Task requirements
Using the line that has "Osušky, bryndáky, deky, doplňky (170, 410)" as the starting point, print each line to the end of the material below word for word. Add no other lines.

━━━━━━

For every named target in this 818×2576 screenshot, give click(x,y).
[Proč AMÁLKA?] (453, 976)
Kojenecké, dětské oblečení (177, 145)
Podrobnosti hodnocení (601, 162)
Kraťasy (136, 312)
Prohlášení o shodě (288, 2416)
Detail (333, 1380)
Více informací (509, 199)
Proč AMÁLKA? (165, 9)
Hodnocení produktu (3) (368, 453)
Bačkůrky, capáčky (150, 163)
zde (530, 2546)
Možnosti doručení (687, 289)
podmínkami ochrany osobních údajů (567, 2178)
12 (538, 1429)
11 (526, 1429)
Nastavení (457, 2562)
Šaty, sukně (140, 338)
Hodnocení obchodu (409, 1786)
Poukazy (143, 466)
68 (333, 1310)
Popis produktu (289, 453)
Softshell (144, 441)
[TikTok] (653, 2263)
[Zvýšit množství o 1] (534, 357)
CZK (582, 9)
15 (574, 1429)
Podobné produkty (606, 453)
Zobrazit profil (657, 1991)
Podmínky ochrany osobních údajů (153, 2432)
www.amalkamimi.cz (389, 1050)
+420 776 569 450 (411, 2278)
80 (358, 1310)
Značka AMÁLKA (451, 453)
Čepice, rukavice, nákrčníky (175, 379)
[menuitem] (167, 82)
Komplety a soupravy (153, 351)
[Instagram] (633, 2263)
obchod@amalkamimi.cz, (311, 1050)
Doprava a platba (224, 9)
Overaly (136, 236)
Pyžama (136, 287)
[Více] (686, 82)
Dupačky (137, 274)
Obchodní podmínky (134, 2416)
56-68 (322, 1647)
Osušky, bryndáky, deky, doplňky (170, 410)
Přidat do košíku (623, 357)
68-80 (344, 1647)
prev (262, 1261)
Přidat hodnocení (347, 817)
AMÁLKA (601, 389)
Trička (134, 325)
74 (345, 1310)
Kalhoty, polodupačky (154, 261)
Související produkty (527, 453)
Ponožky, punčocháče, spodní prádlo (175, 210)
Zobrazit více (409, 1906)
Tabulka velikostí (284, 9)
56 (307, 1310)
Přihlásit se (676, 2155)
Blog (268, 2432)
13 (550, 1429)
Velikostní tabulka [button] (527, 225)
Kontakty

━━━━━━

Answer box
Osušky, bryndáky, deky, doplňky (170, 410)
Přidat do košíku (623, 357)
68-80 (344, 1647)
prev (262, 1261)
Přidat hodnocení (347, 817)
AMÁLKA (601, 389)
Trička (134, 325)
74 (345, 1310)
Kalhoty, polodupačky (154, 261)
Související produkty (527, 453)
Ponožky, punčocháče, spodní prádlo (175, 210)
Zobrazit více (409, 1906)
Tabulka velikostí (284, 9)
56 (307, 1310)
Přihlásit se (676, 2155)
Blog (268, 2432)
13 (550, 1429)
Velikostní tabulka [button] (527, 225)
Kontakty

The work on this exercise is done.